In southern Shan State, volunteers at a local CDM support team told Frontier that they have compiled a list of 1,600 striking workers in their township, but the K3.5 million a month they receive from the CRPH covers just a fraction of their needs. Despite coordinating with civil society groups to raise extra funds, the support team still has to limit regular handouts to those most in need, such as heads of households with children or ill family members.

“Over the past three months, we were able to provide support to three needy groups three times,” the team leader said. “However, some of the 1,600 people were only helped once.”

In other locations, CDM participants told Frontier that they and their colleagues been missed out entirely. A striking Nay Pyi Taw-based employee of state-run broadcaster MRTV who was sacked on March 10 said she had filled in a form on the CRPH website to request financial support but none was forthcoming.

“None of the CDM participants in my township have received any support from the CRPH. However, I twice received K50,000 from a social welfare association in my township,” she said, adding that seeking help from local charity groups was a faster way to receive support than from the CRPH.
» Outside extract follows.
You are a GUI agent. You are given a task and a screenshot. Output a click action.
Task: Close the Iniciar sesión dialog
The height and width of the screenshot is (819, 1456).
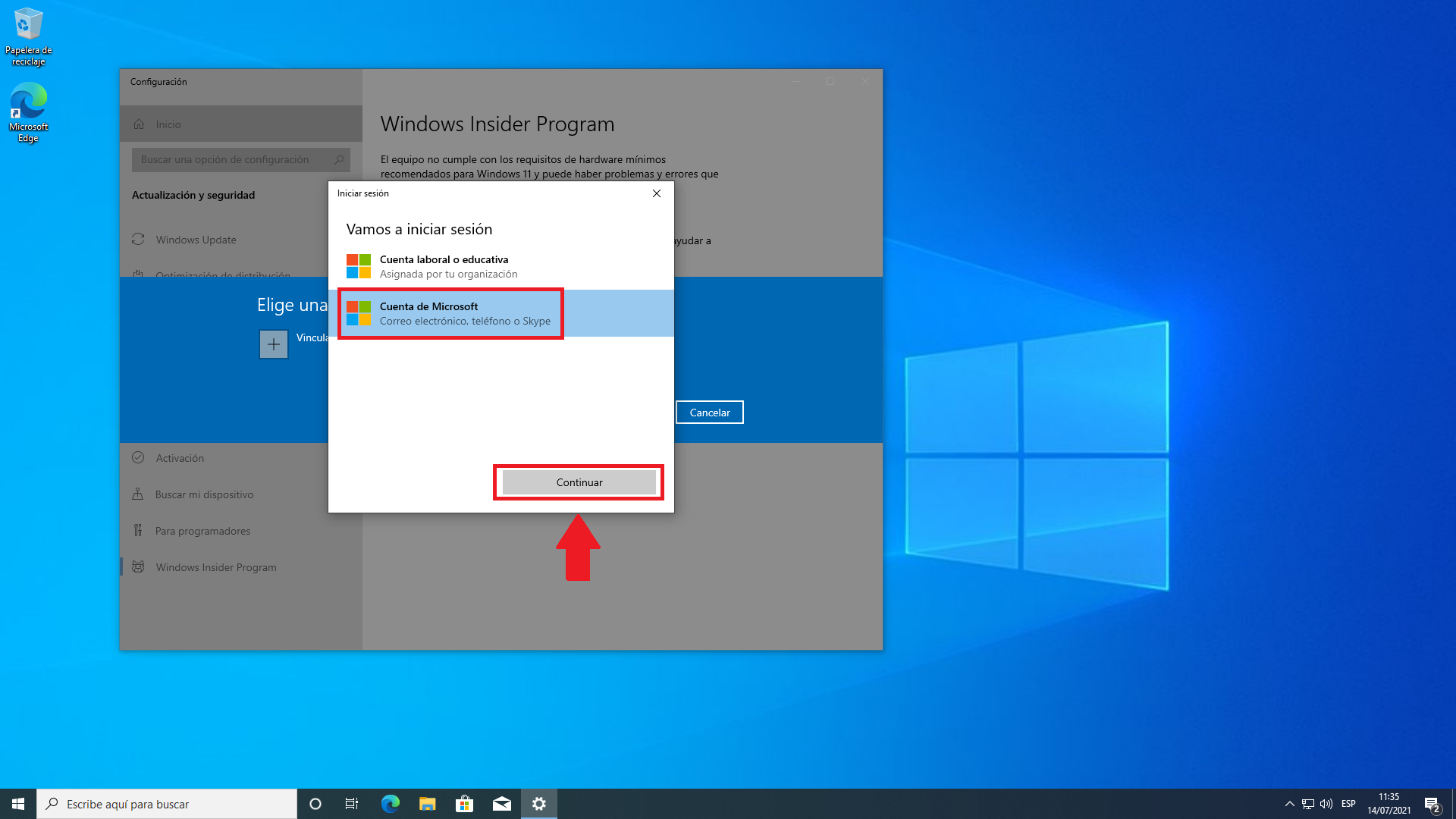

One striking teacher told Frontier she’d turned to her own personal networks after receiving “no reply” from the CRPH-CDM Supporting Team. “To be frank, the support is weak,” she said.

“My friend collected donations and sent them to me and I shared the money with five striking colleague,” she said. “I was able give each at least K50,000, sometimes K70,000, until April.” But by May, she added, those donations disappeared. “As the strike continues, it’s became more difficult to support ourselves.”

She and she and her colleagues are no longer confident they can remain on strike until the regime falls. “We don’t know what to do,” she said.